サムスンがタイダル買収か

先週の木曜日(2月25日)、新聞ニューヨーク・ポストが、「サムスンがタイダルを買収の話し合い」と伝えた。タイダルはラッパーの大物ジェイ・Zが昨年3月に買収したスウェーデンの高音質を売り物にした定額制音楽ストリーミング・サービスの会社。1年も経たないうちの身売り話。

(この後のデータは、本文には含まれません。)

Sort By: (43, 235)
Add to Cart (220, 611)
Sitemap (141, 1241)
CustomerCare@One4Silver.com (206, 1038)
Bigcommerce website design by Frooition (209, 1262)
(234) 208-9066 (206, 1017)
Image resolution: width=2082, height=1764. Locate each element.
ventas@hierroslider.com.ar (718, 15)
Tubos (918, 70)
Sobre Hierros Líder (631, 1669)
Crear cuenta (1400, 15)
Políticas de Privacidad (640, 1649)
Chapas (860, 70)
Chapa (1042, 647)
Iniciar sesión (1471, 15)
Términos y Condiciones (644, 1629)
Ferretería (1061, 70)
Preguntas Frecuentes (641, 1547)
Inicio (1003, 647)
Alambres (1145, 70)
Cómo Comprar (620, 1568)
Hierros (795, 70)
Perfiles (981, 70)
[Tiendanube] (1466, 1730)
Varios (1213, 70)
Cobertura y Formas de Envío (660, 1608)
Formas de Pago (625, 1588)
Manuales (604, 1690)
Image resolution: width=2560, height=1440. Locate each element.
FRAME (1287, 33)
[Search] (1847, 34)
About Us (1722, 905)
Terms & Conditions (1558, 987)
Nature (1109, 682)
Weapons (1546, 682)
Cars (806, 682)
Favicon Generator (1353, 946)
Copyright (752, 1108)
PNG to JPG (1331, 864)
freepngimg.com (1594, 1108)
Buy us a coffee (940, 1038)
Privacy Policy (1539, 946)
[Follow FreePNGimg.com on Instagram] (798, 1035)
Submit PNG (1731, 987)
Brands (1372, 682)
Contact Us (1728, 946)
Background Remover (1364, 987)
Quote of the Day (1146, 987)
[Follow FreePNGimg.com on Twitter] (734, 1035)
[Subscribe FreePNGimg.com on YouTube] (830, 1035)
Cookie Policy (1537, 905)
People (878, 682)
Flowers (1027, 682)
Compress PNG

タイダルは有料会員のみのサービスで、契約数は100万だと言われている。同業者のスポティファイやアップル・ミュージックにはかなわない。しかし株主にアーティストを取り込む事で、「タイダル独占」を打ち出した。リアーナの最新アルバム「アンチ」もそうだし、カニエ・ウェストの7枚目にあたるニュー・アルバム「The Life Of Pablo」もタイダル独占で、アップルでは絶対売らないとカニエはツィッターで発信した。何かの不具合で、アルバム50万枚が無料でダウンロードされた。原盤権はカニエ・ウェストには無く、ユニバーサルミュージックが被害を受けた。

サムスンはスマートフォン(ギャラクシー)向けに無料のインターネット・ラジオ型の音楽ストリーミング・サービス「ミルク・ミュージック(Milk Music)」をオーストラリアやニュージーランドで始めている。いかんせんギャラクシーだけの対応なので会員は増えない。しかしサムスンの音楽を取り込む姿勢は強く、リアーナの最新アルバムや世界ツアーに34億円(1$120円換算)を費やしている。

以下のグラフはカウンターポイント・リサーチ社による、2015年第1四半期の、世界のスマートフォンの出荷ベース市場占有率だ。
サムスン


ニューヨーク・ポスト紙によれば、グーグルやスポティファイもタイダルの買収に興味があるという。以前同紙は、ソフトバンクが親会社のスプリントがタイダルに出資するという記事を書いた事がある。

結局、ジェイ・Zはラジオ業界誌ヒッツが指摘していたように、自分の金は持ち出さず、金を持っている投資家にタイダル買収の話を持ちかけ、スポティファイに勝てっこないのに、投資家にはこのビジネスが大成功しますと言い、買収後サムスンのような大企業に売却を話しかける。なにか土地転がしのような匂いがする。いずれにせよタイダルはどこかに売られる。インターネット・ラジオ最大手のパンドラも売却話が出ている。今年(2016年)はストリーミング・サービスに大きな変化がありそうだ。